- [Source document]:
— Begin —

= Color filter array =

Pattern of color filters over an image sensor

The Bayer color filter mosaic. Each two-by-two submosaic contains 2 green, 1 blue, and 1 red filter, each filter covering one pixel sensor.

In digital imaging, a color filter array (CFA), or color filter mosaic (CFM), is a mosaic of tiny color filters placed over the pixel sensors of an image sensor to capture color information.

The term is also used in reference to e paper devices where it means a mosaic of tiny color filters placed over the grey scale display panel to reproduce color images.

==Image sensor overview==
Color filters are needed because the typical photosensors detect light intensity with little or no wavelength specificity and therefore cannot separate color information.
Since sensors are made of semiconductors, they obey solid-state physics.

The color filters filter the light by wavelength range, such that the separate filtered intensities include information about the color of light.
For example, the Bayer filter (shown by the image) gives information about the intensity of light in red, green, and blue (RGB) wavelength regions. The raw image data captured by the image sensor is then converted to a full-color image (with intensities of all three primary colors represented at each pixel) by a demosaicing algorithm which is tailored for each type of color filter.
The spectral transmittance of the CFA elements along with the demosaicing algorithm jointly determine the color rendition. The sensor's passband quantum efficiency and span of the CFA's spectral responses are typically wider than the visible spectrum, thus all visible colors can be distinguished. The responses of the filters do not generally correspond to the CIE color matching functions, so a color translation is required to convert the tristimulus values into a common, absolute color space.

— End —

- [Short task a]: Copy the part of the records that begins with the line containing "Click the Vorlage generieren button" and continues to the end of the records, keeping both ends.
The article on color filter arrays and the records that follow it are unrelated material.

- [Dataset rows]:
— Begin —

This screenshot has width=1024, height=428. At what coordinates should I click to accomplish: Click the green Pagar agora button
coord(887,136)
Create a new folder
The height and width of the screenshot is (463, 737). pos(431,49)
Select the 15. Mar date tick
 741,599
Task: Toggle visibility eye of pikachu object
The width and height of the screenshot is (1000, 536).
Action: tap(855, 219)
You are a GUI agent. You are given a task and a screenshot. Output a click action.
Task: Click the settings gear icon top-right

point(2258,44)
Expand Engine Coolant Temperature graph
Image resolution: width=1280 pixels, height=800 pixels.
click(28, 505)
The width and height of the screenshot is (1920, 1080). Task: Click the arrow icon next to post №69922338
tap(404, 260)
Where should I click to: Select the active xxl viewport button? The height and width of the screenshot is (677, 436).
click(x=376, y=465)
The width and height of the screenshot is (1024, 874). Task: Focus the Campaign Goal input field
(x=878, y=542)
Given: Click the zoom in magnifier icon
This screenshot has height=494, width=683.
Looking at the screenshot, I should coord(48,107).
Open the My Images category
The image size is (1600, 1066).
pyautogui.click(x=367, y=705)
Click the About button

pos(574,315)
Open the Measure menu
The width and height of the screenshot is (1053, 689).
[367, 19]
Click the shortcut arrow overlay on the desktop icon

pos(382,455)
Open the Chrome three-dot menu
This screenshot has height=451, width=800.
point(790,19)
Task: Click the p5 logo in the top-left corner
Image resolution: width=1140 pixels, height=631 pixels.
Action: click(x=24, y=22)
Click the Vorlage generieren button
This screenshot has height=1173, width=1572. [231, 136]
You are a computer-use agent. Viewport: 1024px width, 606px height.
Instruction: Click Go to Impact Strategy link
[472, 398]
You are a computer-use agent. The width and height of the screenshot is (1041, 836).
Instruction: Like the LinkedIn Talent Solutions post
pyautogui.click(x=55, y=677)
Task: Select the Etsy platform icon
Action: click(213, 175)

— End —

- [Short task b]: According to the color filter array article, how many green filters does each two-by-two submosaic of the Bayer filter contain?

- [Response a]:
Click the Vorlage generieren button
This screenshot has height=1173, width=1572. [231, 136]
You are a computer-use agent. Viewport: 1024px width, 606px height.
Instruction: Click Go to Impact Strategy link
[472, 398]
You are a computer-use agent. The width and height of the screenshot is (1041, 836).
Instruction: Like the LinkedIn Talent Solutions post
pyautogui.click(x=55, y=677)
Task: Select the Etsy platform icon
Action: click(213, 175)

- [Response b]: Two green filters.